Dynamic Server Scheduling with Interruptible Set-up Times in a Network
Dongnuan Tian (Lancaster University)
We consider a dynamic scheduling problem in which a single server operates over a network to process jobs of different types arriving at designated demand points according to independent Poisson processes. Jobs accumulate waiting costs while queued at their respective locations, and the server dynamically travels around the network to process them. The travel time between nodes represents the sequence-dependent, interruptible set-up time required to switch between job types. This network-based formulation allows us to capture complex relationships in switching efforts between different tasks. We model the problem as a Markov decision process (MDP) with the objective of minimizing the long-run average holding cost.
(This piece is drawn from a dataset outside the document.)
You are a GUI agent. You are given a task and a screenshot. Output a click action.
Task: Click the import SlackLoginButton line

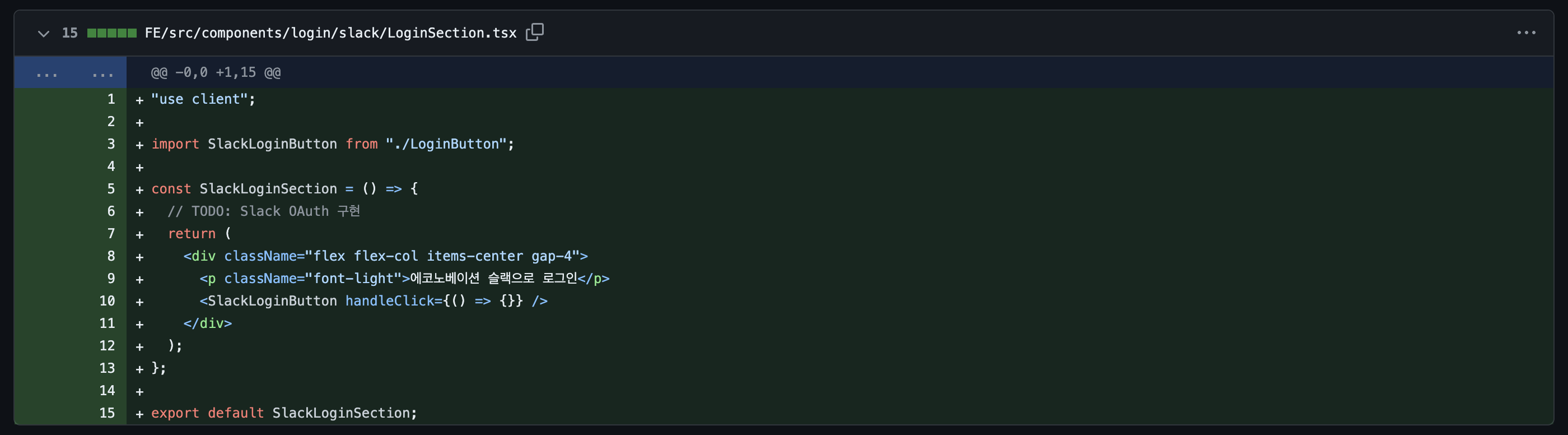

We prove the existence of a stationary policy that ensures system stability under a workload condition. Due to the intractability of exact solutions in large state spaces, we propose a class of index-based heuristic policies with desirable structural properties. We also discuss how these heuristics can be modified to scale effectively with problem size and demonstrate their performance through extensive numerical experiments against suitable benchmarks.